WHAT YOU WILL DO
Quote the material below exactly as written, from the first line to the line that holds "You are a computer-use agent. The", endpoints included.

===== TASK INPUTS

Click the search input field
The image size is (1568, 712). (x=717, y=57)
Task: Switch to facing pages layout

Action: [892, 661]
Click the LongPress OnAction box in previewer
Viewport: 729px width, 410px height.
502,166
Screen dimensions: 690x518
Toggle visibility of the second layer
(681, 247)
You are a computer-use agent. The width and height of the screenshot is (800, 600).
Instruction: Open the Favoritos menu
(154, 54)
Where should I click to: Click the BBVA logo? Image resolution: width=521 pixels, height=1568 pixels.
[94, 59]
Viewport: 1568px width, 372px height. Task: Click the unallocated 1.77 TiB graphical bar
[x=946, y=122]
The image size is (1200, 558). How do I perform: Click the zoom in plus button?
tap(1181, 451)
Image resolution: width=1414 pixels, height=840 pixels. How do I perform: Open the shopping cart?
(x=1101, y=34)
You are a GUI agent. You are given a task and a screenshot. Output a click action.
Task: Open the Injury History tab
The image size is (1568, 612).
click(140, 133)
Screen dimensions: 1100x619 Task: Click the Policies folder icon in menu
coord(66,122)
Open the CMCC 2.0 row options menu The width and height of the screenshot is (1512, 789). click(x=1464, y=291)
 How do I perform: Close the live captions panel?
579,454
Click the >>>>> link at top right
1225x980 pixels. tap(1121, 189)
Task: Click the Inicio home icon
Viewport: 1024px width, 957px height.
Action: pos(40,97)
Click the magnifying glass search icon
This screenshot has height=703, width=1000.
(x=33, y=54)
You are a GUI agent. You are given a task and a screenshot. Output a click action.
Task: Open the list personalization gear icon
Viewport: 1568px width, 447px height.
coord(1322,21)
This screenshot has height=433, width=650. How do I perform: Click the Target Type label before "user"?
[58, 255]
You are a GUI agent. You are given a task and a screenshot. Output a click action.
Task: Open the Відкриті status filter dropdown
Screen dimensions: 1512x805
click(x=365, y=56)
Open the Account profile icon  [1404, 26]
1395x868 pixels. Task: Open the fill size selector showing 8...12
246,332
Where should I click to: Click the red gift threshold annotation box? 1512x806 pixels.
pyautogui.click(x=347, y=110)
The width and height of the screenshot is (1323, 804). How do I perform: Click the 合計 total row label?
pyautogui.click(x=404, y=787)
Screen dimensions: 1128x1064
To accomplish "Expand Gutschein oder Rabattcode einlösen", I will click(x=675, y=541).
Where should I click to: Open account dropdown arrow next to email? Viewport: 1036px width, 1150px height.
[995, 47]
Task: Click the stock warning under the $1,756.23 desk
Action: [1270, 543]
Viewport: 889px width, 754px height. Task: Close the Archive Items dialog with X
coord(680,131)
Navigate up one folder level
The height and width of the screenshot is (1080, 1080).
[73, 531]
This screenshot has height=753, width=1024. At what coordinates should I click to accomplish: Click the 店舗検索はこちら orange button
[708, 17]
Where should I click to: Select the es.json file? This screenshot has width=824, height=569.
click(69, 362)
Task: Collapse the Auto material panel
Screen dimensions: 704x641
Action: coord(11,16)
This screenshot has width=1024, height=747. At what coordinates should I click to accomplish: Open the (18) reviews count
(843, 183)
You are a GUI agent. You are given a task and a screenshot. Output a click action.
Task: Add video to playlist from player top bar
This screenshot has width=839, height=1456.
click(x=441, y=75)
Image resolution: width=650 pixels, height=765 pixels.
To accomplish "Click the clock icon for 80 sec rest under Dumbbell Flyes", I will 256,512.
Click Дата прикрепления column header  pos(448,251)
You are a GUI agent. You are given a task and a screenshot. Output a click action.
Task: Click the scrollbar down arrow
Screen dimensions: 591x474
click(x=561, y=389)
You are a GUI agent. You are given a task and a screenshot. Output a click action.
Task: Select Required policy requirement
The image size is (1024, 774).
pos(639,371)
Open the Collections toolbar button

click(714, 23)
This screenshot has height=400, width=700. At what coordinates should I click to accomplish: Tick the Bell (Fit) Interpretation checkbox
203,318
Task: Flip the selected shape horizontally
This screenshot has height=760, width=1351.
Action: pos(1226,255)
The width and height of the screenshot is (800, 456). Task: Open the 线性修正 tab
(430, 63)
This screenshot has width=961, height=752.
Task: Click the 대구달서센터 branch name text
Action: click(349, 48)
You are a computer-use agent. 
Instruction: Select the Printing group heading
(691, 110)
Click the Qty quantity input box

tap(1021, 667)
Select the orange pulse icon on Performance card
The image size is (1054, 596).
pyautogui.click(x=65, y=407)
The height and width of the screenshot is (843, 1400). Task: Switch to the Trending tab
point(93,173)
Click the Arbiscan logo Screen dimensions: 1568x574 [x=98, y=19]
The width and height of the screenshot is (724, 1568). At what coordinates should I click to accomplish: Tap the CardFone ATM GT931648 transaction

==========

COMPLETED EXERCISE
Click the search input field
The image size is (1568, 712). (x=717, y=57)
Task: Switch to facing pages layout

Action: [892, 661]
Click the LongPress OnAction box in previewer
Viewport: 729px width, 410px height.
502,166
Screen dimensions: 690x518
Toggle visibility of the second layer
(681, 247)
You are a computer-use agent. The width and height of the screenshot is (800, 600).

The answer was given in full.